Le Palamède 1836 – Page 23 – Supplément au bulletin de la bataille d’Iéna
Une société nombreuse et choisie m’accueillit comme un frère visiteur; le champ de bataille fut dressé; les trois plus fortes têtes du cercle me furent opposées. Dans les conversations qui précédèrent, je m’enquis des forts du club ; je demandai si quelque étranger de ma connaissance avait été admis avant moi. On me montra sur un registre une quantité de noms anglais, français et autres, dont aucun n’appartenait aux adeptes. Quel a été le vainqueur? dis-je alors aux membres du club. On a me répondit de partout et assez lestement que le club était en possession de gagner tout ce qui se présentait.
— Eh bien ! répliquai-je, il en sera autrement aujourd’hui.
On ne peut se faire une idée de l’agitation que mes paroles excitèrent dans le club. Des groupes nombreux se formèrent, et je n’entendis autour de moi que ces exclamations, que je comprenais fort bien, quoique allemandes : Voyez quelle jactance! quelle présomption ! II en sera puni.
Cependant le moment était venu de nous mettre aux prises; il fallut stipuler les conventions. Je déclarai d’abord que je n’avais jamais joué a but, et je proposai pion et deux traits. Quelle somme voulez-vous jouer ? me dit-on. Choisissez, leur répondis-je, depuis un franc jusqu’à cent louis. Alors on me fit observer que le club ne jouait jamais d’argent. C’était bien la peine de me demander le taux de l’enjeu pour arriver ensuite a ce singulier dénouement.
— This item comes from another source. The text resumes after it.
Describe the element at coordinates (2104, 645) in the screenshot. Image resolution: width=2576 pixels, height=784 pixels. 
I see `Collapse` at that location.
Enfin les trois plus forts joueurs se placèrent devant moi. Non-seulement ils dirigèrent la partie, mais j’avais autorisé chaque membre du club à les conseiller au besoin. Nous avions décidé que nous jouerions but ; ils avaient obstinément refusé l’avantage que j’offrais : je me résignai.
Le trait fut tiré, il m’échut. Je leur donnai le Gambit du Roi, qu’ils acceptèrent et défendirent. Comme j’avais été un peu aigri par tout ce qui venait de se passer, jé me levai au trentième coup, et leur dis, avec assez de raideur, qu’il était inutile de continuer la partie, et qu’après sept coups encore ils seraient mats, vérité triste que je leur démontrai sur-le-champ. Voici la position de ce problème dont je suis sûr, tout en regrettant de n’avoir pas aussi bien conservé les trente coups qui l’ont amenée.
Aux Blancs à jouer et à faire mat en sept coups.
Les membres du club se levèrent en masse, et, changeant tout à coup de ton et de manière, ils me demandèrent poliment leur revanche. En les voyant cette fois si modestes, je parus me radoucir et je restai.
Une seconde partie s’engagea. Ils eurent le trait et ils jouèrent le Pion de la Dame deux pas. La lutte fut plus longue cette fois-ci que la première, mais j’en sortis encore vainqueur. Je pris alors avec eux le ton du maitre parlant à ses élèves, et je leur démontrai les coups qu’ils ne pouvaient comprendre et qu’ils devaient étudier.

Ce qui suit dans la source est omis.